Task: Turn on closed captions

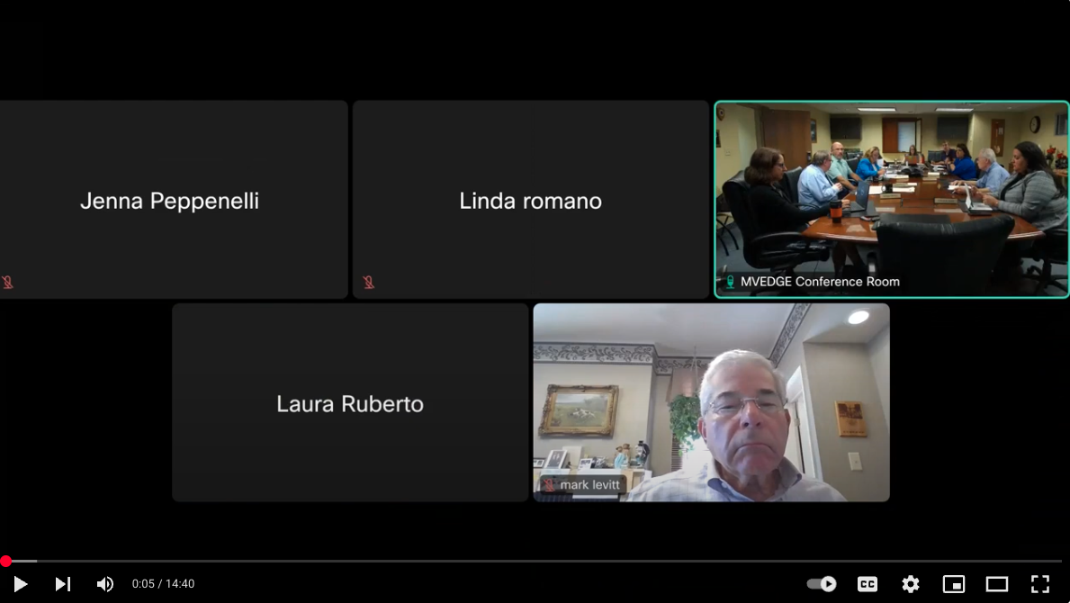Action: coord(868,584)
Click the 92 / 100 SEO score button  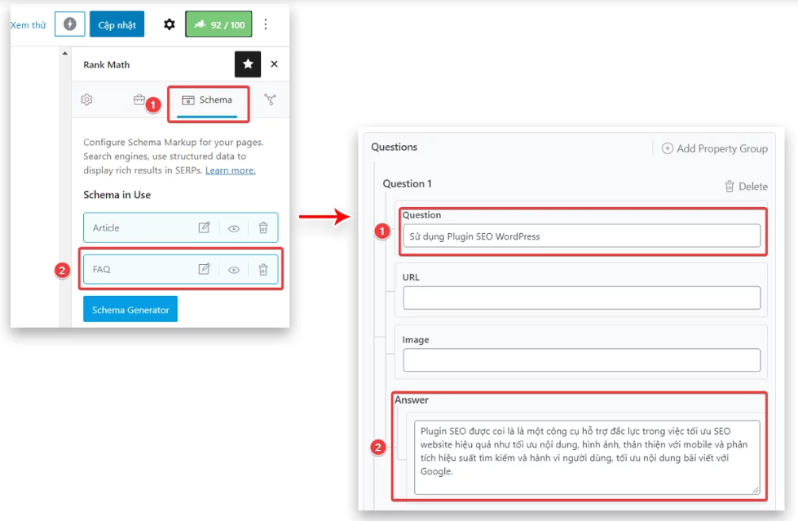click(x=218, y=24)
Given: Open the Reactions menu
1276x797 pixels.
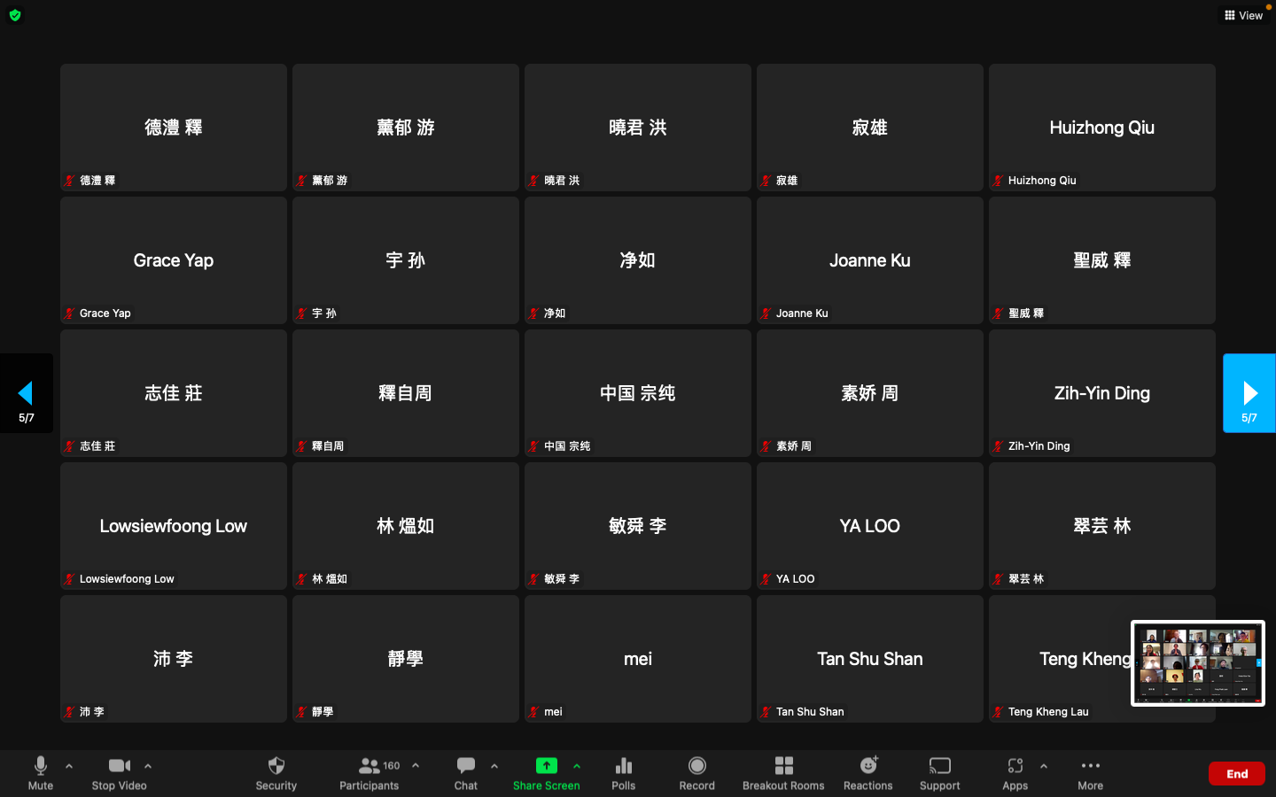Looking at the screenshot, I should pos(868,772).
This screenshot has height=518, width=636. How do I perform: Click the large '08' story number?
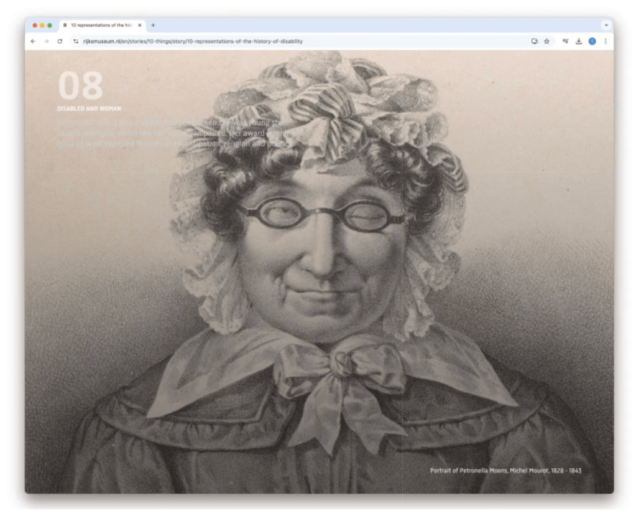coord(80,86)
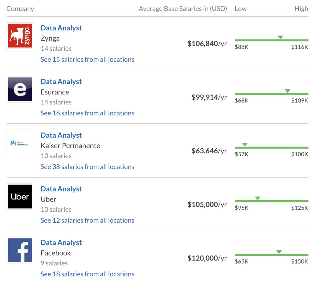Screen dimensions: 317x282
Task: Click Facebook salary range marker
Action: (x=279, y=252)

--

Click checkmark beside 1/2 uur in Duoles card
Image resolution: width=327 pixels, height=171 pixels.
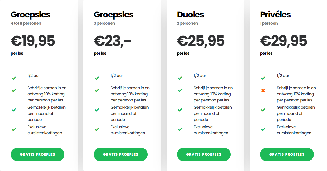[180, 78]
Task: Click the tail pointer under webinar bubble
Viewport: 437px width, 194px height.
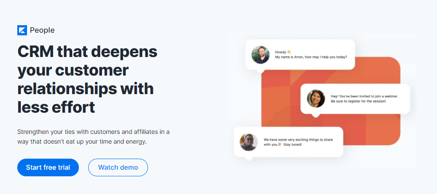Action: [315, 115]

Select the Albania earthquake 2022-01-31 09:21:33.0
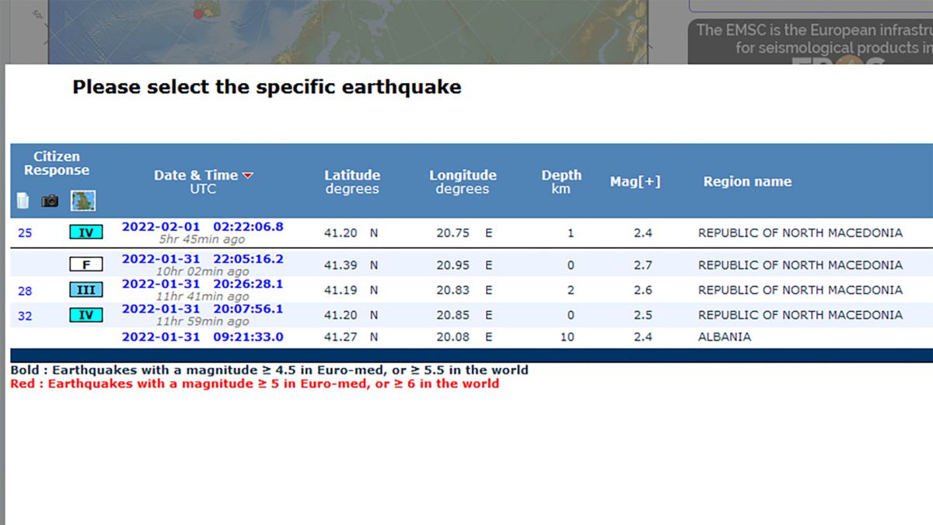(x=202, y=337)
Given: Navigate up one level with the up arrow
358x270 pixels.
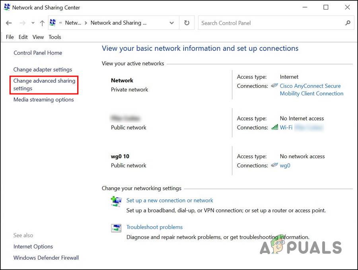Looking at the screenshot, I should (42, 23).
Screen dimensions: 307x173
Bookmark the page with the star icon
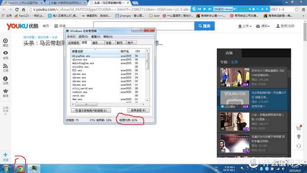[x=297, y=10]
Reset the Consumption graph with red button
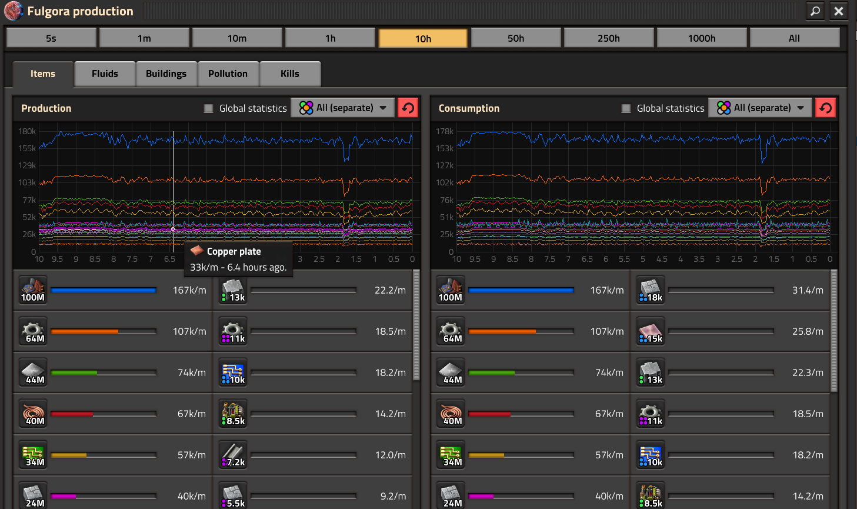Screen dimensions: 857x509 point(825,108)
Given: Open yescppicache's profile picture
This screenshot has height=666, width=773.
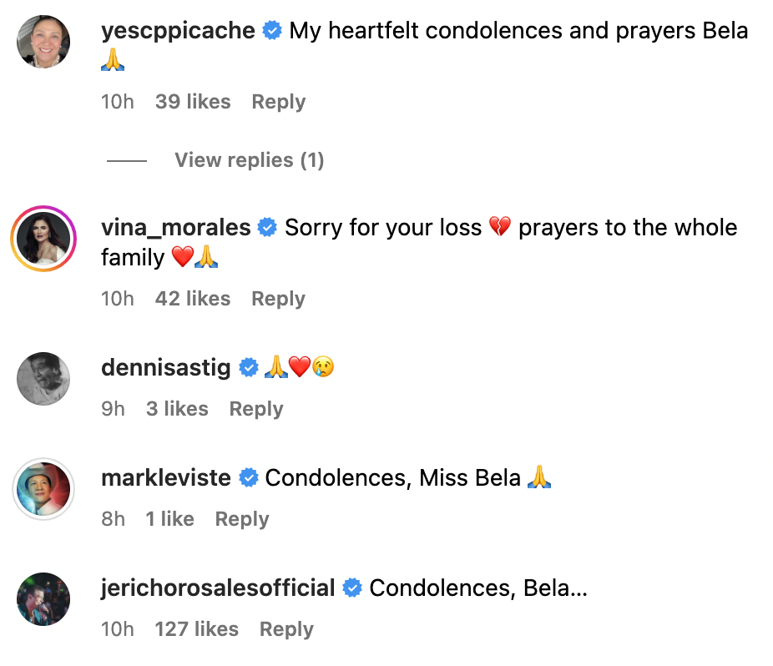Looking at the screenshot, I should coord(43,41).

---

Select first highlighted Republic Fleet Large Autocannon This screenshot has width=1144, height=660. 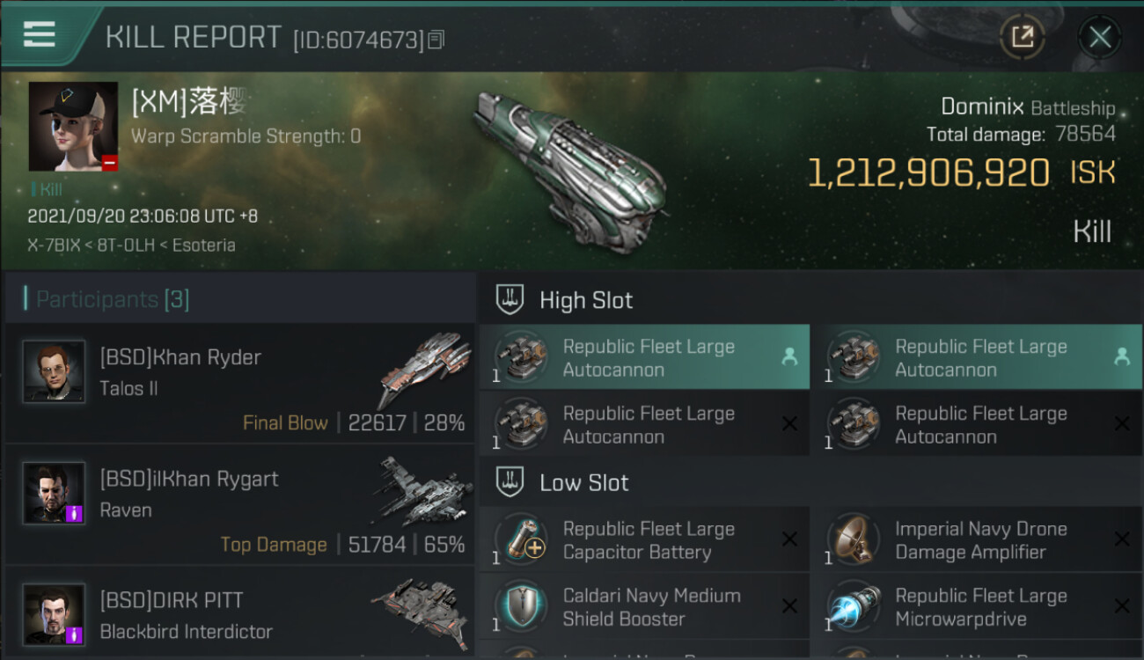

● **EXERCISE DESCRIPTION**
Pull out every line above that holds the word "Given".

● **RESULT FOR THIS EXERCISE**
Given: Open the Reactions menu
Given: Navigate up one level with the up arrow
Given: Open yescppicache's profile picture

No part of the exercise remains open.